En la brillante charla inaugural de l’Alternativa, Festival de Cinema Independent de Barcelona, el geógrafo y sociólogo David Harvey dijo no estar sorprendido por esta victoria. Harvey argumentaba diversos aspectos que explicaban el fenómeno. Por una parte, una serie de estados del país de la oportunidad adolecían de una situación de desempleo y pobreza considerables, iniciadas hacía décadas y no paliadas durante el periodo de la administración de Obama. A estos americanos la reforma sanitaria, lejos de ser la panacea necesaria para los males físicos, resultaba ser una imposición legal que no les solucionaba los achaques pero les gravaba con nuevos impuestos.
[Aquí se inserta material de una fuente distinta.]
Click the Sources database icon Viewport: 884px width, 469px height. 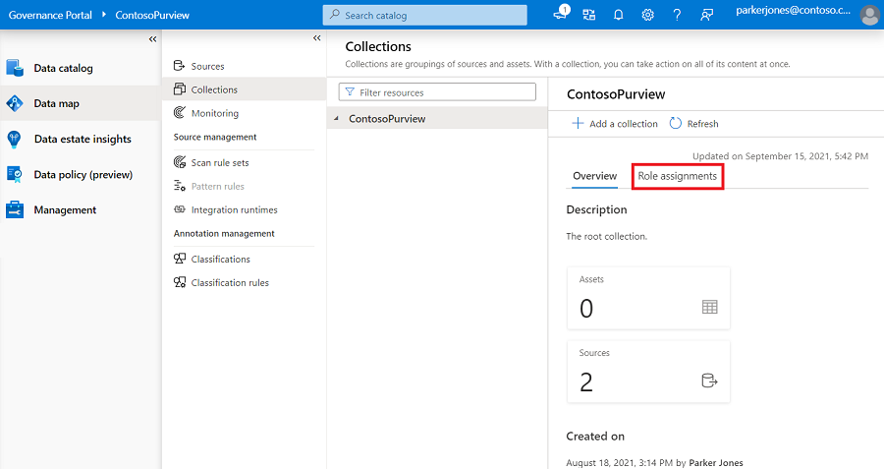[x=709, y=381]
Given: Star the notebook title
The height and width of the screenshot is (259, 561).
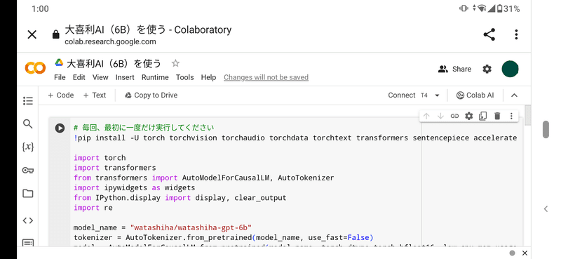Looking at the screenshot, I should [x=175, y=64].
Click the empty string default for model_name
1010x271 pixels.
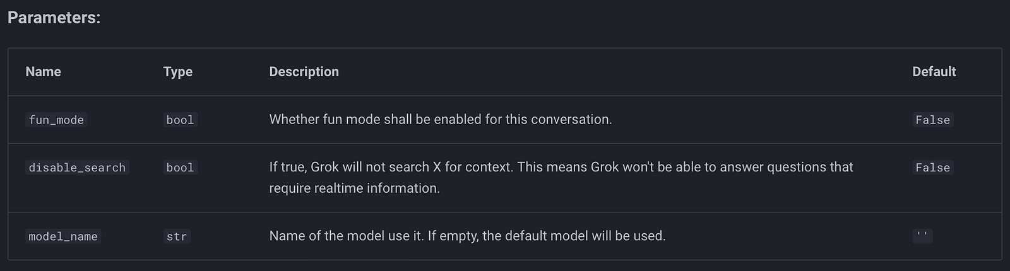922,236
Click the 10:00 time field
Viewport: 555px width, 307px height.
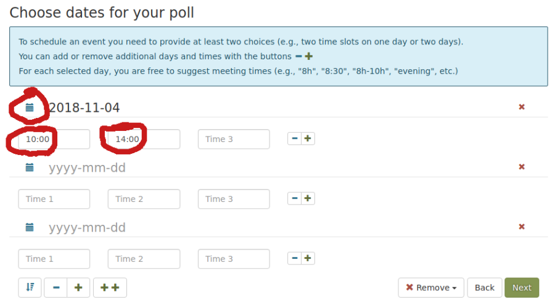click(x=54, y=140)
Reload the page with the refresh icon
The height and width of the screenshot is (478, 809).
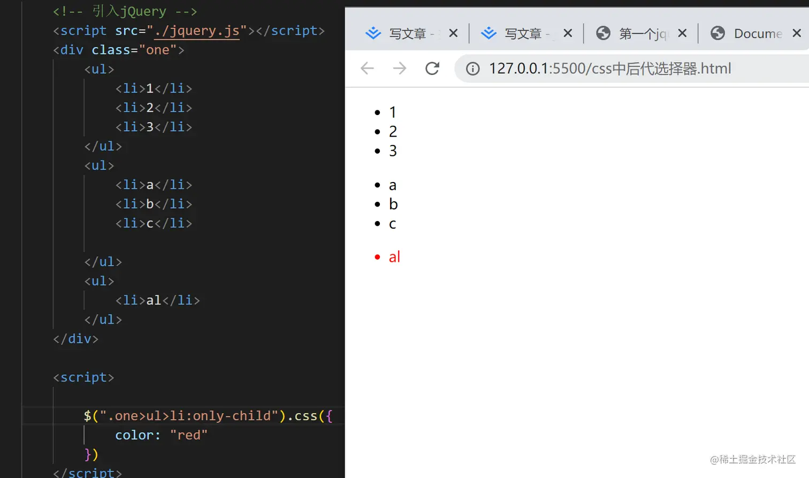coord(431,68)
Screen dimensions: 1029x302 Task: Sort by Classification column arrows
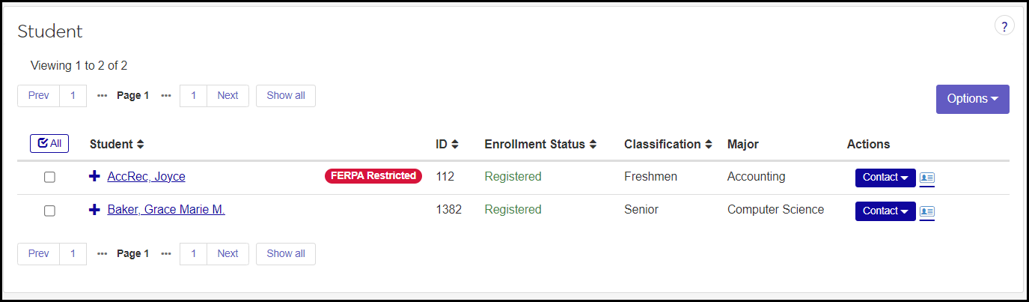pyautogui.click(x=709, y=145)
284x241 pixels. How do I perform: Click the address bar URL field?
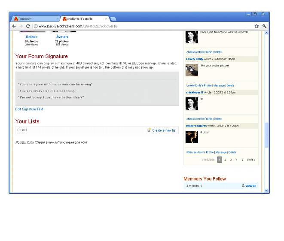tap(142, 26)
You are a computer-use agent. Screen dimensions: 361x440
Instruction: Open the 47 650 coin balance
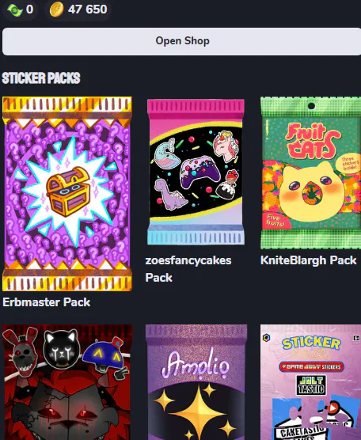[87, 9]
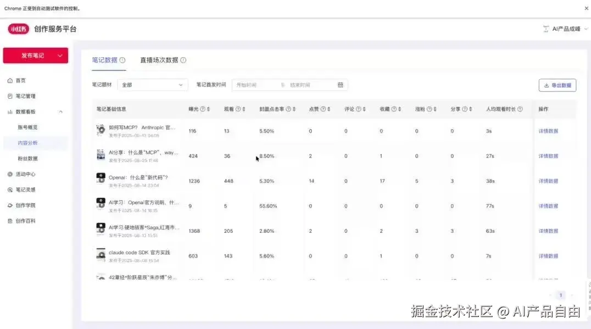Expand the 发布笔记 button dropdown arrow
The width and height of the screenshot is (591, 329).
60,55
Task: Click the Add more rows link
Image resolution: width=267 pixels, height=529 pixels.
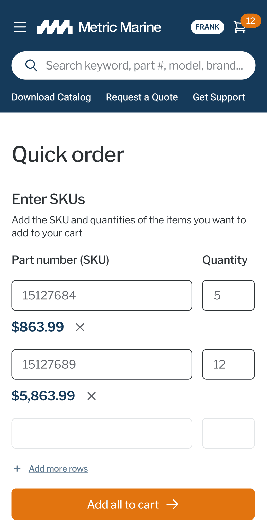Action: click(x=58, y=469)
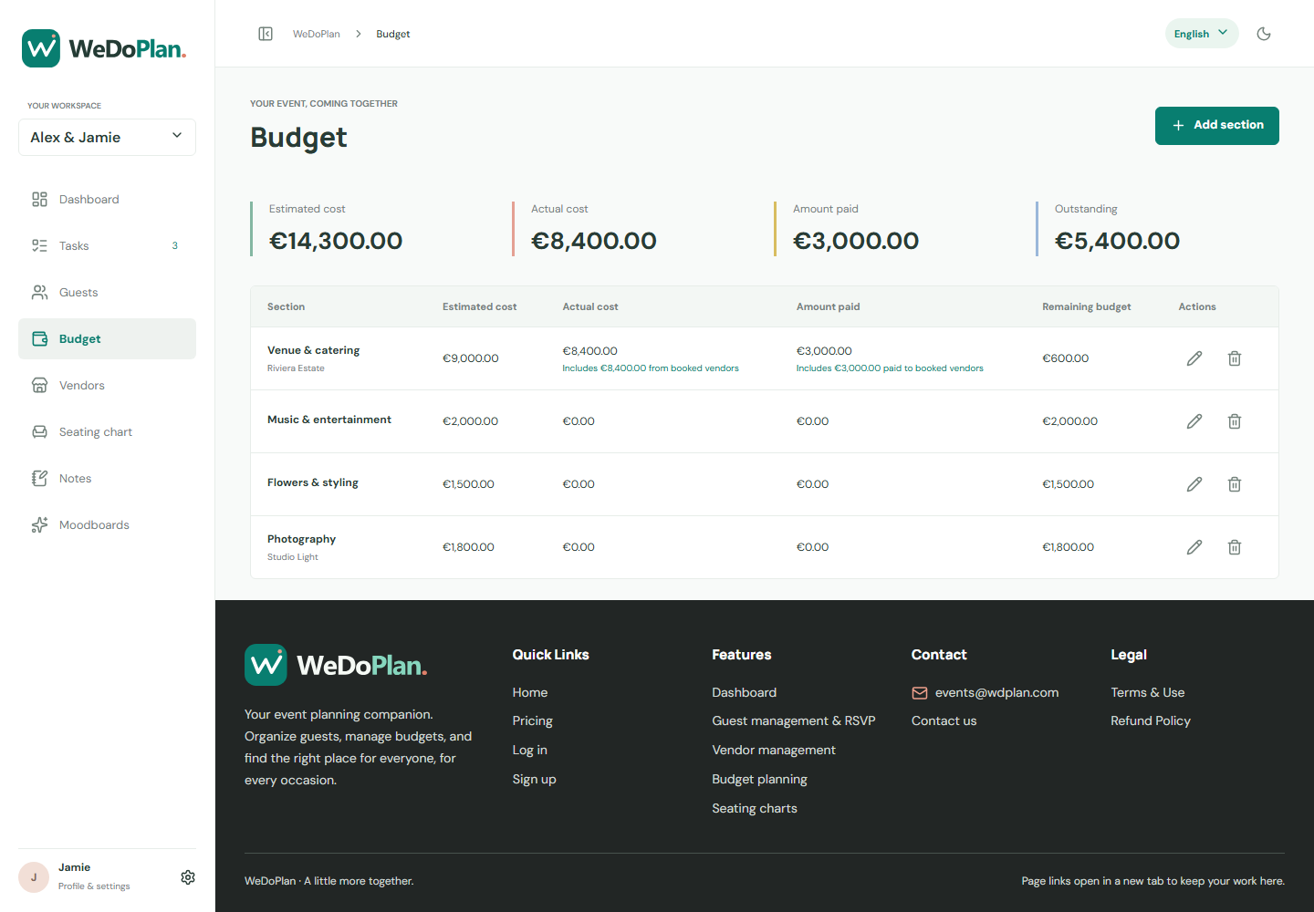Toggle dark mode moon icon
The height and width of the screenshot is (912, 1314).
tap(1264, 34)
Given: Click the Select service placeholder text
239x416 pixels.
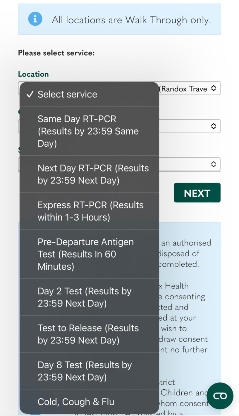Looking at the screenshot, I should coord(67,95).
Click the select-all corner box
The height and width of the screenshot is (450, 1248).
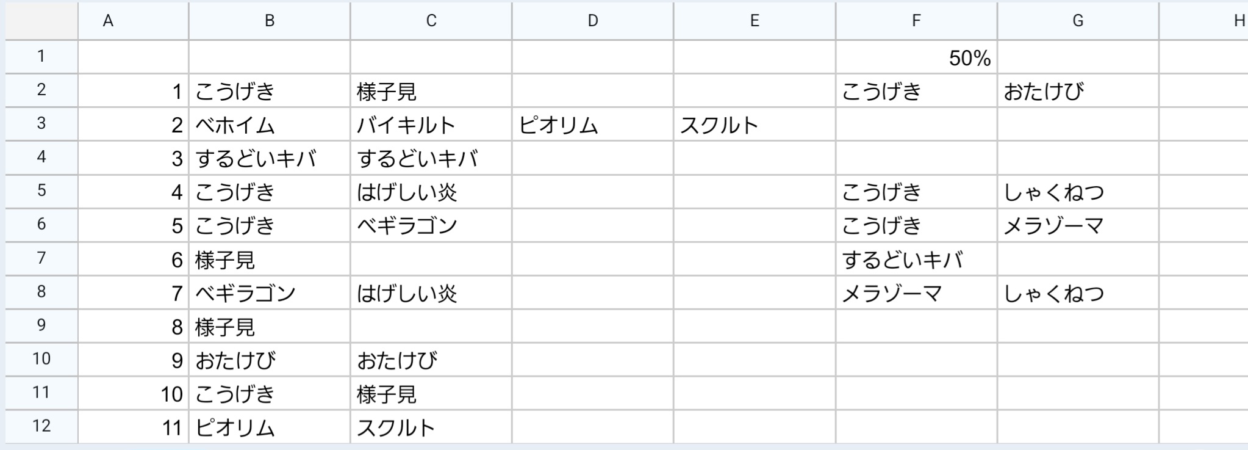tap(41, 21)
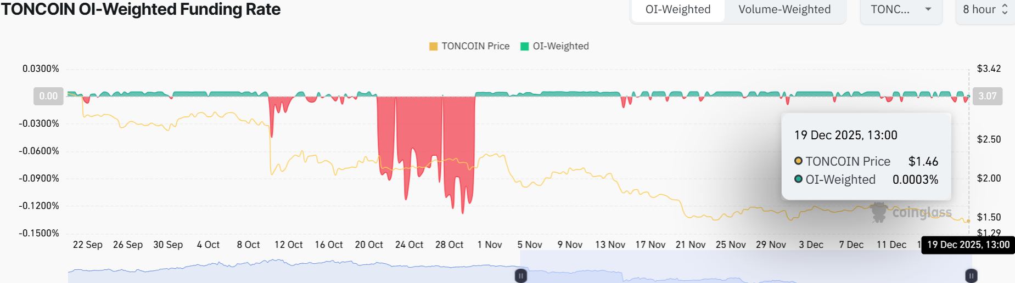Click the 3.07 price axis badge
The width and height of the screenshot is (1015, 283).
[x=987, y=96]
El paro, resultado de la crisis, pero también de la deslocalización de las grandes empresas, no parecía revertir manteniendo sin ingresos a muchas familias que habían dependido de la industrialización de su condado o su estado. Por otra parte, explicó Harvey, también influyó mucho la imagen de Hillary Clinton como una millonaria, heredera de dinastía política. Una afortunada que no había trabajado nunca y con fama de recaudar decenas de miles de dólares simplemente mediante charlas y conferencias. Ello la situaba, a ojos de gran parte del electorado, por debajo de Trump, un personaje económicamente a años luz de los cientos de miles de parados pero que seguía el utópico patrón USA, un self made man que triunfaba a base de esfuerzo en la tierra de las oportunidades. Cualquiera podía ser presidente. Finalmente, no lo ignoremos, había un tercer factor no menos importante. Todos los presidentes de Estados Unidos están supeditados a Wall Street, incluso Clinton y Obama. Y no es sólo que Wall Street pudiera ser más afín a Trump (y viceversa) sino que su política financiera sobre fondos de pensiones debía ser preservada por sus propios intereses y también por los intereses de los votantes de mayor edad, pendientes de asegurarse, de acuerdo con sus bancos, una jubilación tranquila.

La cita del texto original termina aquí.